Am Samstag, den 20.11.2010, 16:12 +0100 schrieb Felix:
> From: Jeronimo Pellegrini <address@hidden>
> Subject: [Chicken-users] Problem with threads
> Date: Fri, 19 Nov 2010 15:10:28 -0200
>
> >
> > (use srfi-18)
> >
> > (define looping-thread
> > (let ((loop (lambda () (do ((i 0 (add1 i)))
> > (#f)
> > (print ':: i)))))
> > (thread-start! (make-thread loop))))
> >
> > This does not start the thread on my system (Linux/AMD64), not
> > even after several seconds, until I did (thread-join! looping-thread).
Please just try to add
(flush-output (current-output-port))
right after your (print...)
((((((it might even help to end the print with a newline, but i never
wrote that))..)
If your thread is still "not doing anything", than it's a thread issue,
otherwise normal output buffering. (Which might have changed recently.)

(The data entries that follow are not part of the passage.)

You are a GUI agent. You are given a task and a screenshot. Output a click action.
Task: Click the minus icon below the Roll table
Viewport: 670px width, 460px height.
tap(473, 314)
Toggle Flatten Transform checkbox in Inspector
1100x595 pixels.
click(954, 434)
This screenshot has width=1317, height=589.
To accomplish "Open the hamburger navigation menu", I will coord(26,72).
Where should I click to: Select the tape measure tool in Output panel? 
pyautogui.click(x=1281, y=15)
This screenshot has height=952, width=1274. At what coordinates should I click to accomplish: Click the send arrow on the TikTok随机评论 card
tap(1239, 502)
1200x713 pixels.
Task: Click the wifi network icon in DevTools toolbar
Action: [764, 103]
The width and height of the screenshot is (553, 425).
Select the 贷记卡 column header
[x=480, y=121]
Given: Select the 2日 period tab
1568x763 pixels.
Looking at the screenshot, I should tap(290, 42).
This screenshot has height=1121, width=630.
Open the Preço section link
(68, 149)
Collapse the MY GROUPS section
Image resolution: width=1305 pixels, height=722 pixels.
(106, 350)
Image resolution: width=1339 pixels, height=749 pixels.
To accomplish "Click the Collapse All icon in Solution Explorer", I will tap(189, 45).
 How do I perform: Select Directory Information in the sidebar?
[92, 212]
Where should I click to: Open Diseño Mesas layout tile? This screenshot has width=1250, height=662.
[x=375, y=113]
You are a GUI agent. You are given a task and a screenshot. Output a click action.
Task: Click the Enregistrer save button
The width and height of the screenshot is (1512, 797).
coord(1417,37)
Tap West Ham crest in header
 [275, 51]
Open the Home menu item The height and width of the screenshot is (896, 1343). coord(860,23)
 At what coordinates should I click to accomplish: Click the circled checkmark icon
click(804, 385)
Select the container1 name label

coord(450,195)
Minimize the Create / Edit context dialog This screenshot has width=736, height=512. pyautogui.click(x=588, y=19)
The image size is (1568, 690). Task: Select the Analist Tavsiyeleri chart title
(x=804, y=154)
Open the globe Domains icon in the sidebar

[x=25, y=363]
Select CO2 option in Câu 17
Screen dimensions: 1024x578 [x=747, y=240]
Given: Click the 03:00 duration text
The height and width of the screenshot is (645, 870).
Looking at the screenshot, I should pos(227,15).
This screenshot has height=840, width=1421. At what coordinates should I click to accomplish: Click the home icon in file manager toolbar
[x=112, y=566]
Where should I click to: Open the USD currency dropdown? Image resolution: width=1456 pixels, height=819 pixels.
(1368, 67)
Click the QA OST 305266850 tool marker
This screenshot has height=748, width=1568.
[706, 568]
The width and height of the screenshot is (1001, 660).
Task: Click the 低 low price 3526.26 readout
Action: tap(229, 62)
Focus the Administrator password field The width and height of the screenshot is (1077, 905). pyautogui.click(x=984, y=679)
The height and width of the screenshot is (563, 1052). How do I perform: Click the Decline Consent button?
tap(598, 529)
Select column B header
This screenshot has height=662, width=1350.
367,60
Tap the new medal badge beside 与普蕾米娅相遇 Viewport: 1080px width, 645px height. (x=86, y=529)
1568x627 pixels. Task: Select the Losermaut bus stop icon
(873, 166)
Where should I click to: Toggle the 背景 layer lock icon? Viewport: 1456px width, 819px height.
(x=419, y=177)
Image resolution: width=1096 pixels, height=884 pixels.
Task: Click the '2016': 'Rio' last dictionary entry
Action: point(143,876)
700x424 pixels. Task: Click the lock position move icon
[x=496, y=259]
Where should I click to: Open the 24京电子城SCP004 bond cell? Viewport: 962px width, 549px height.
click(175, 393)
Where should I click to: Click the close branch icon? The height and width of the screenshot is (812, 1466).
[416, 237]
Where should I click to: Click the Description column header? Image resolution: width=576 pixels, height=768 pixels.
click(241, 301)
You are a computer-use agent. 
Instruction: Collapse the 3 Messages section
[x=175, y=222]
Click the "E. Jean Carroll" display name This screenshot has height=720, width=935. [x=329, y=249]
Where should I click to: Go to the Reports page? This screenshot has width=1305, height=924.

> > I'm asking becuase I have a didactic implementation of thread pools,
> > but after creating N threads in a pool, I can't
> > call thread-join! (because al those threads loop forever, and
> > I'd like to send tasks from the REPL -- and the REPL would not be
> > available anymore if I issued thread-join! there).
Jeronimo, iff - we better lay that off to private mail for a while. It
can become confusing. There are known issues.
> I can not reproduce this from the REPL. If I remove
> the print call and load the code into csi, have 100% cpu
see above - kinda confirms the "buffer effects" hypothesis to me.
wait...thinking again. the following is all a wild guess without any
attempt to check in sources: could it be that a flush-output has been
dropped recently? Maybe wrt. to "buffer full" conditions? Or maybe
just modified slightly? Everyday's off-by-one could be just enough.
> > at line 166, but ##sys#halt has zero arity (if I understand correctly it's
> > defined in line 216 of library.scm).
right in the middle of "known issues".